Riazor castiga a un Zaragoza valiente
El Real Zaragoza firmó en Riazor una de sus actuaciones más sólidas de las últimas semanas, pero volvió a marcharse sin recompensa. El conjunto dirigido por David Navarro cayó por 2-1 ante un Deportivo de La Coruña que supo golpear en los momentos decisivos, pese a que el cuadro aragonés mostró personalidad, rigor táctico y fases de dominio que invitaron a pensar en un resultado distinto.

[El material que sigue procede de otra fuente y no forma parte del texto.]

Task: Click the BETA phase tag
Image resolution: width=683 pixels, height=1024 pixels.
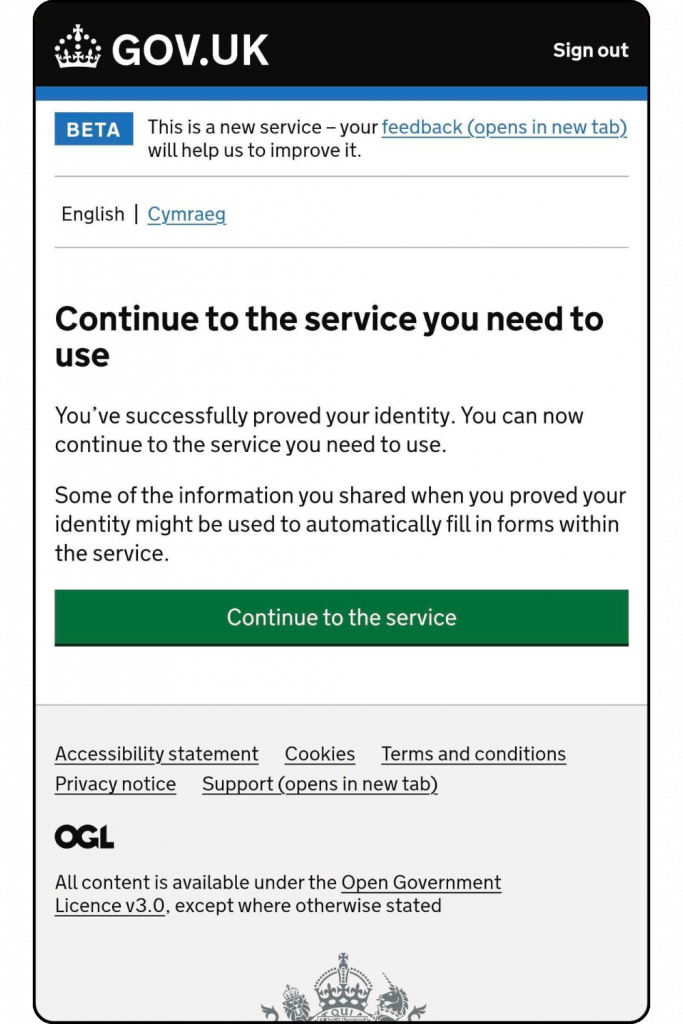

El encuentro comenzó con un Zaragoza reconocible, bien plantado y con una propuesta valiente. La apuesta inicial —Andrada; Aguirregabiria, Insua, Radovanovic, Tasende; Mawuli, Francho; Rober, Hugo Pinilla, Dani Gómez y Kodro— funcionó desde el primer minuto. La presión alta y la circulación rápida permitieron a los visitantes adelantarse pronto: Dani Gómez, en un momento de forma sobresaliente, culminó una acción colectiva tras una asistencia precisa de Hugo Pinilla, alimentando la esperanza de una tercera victoria consecutiva.
El Deportivo, sin embargo, reaccionó con determinación. Varias intervenciones de Andrada evitaron el empate hasta que Stoichkov firmó un potente disparo en el minuto 18. A partir de ahí, el conjunto gallego asumió el control territorial, aunque sin someter por completo a un Zaragoza que buscó transiciones rápidas y mantuvo el pulso competitivo.
La primera mitad se cerró con igualdad y con la sensación de que el partido podía romperse en cualquier dirección.
Segunda parte: dominio creciente y un desenlace cruel
Navarro introdujo a Cumić y Saidu tras el descanso, buscando frescura y profundidad. El Zaragoza respondió con varias llegadas de mérito: un disparo de Saidu, una contra conducida por Rober y, sobre todo, una ocasión clarísima de Dani Gómez, que obligó a Álvaro Fernández a realizar una parada decisiva.
El equipo aragonés creció con el paso de los minutos, empujando al Deportivo a ajustar su plan con la entrada de Yeremay. El duelo entró en un tramo final vibrante, con alternativas constantes y un Zaragoza que transmitía sensación de peligro real.
Sin embargo, en el minuto 86 llegó la acción que marcó el partido: Mulattieri anotó el 2-1 en una jugada polémica, susceptible de falta e incluso de fuera de juego. El VAR no intervino y el tanto subió al marcador. Aun así, el Zaragoza tuvo el empate en un remate de Insua en el añadido, pero el balón no encontró portería.
La amarilla a Radovanovic, que le impedirá jugar ante el Racing de Santander, añadió un matiz amargo a un final ya de por sí frustrante.
El Real Zaragoza compitió, generó ocasiones y mostró una versión madura, pero volvió a quedarse sin premio. La derrota, injusta por sensaciones y méritos, complica la lucha por la permanencia, aunque el rendimiento ofrecido en Riazor invita a pensar que el equipo está en el camino correcto.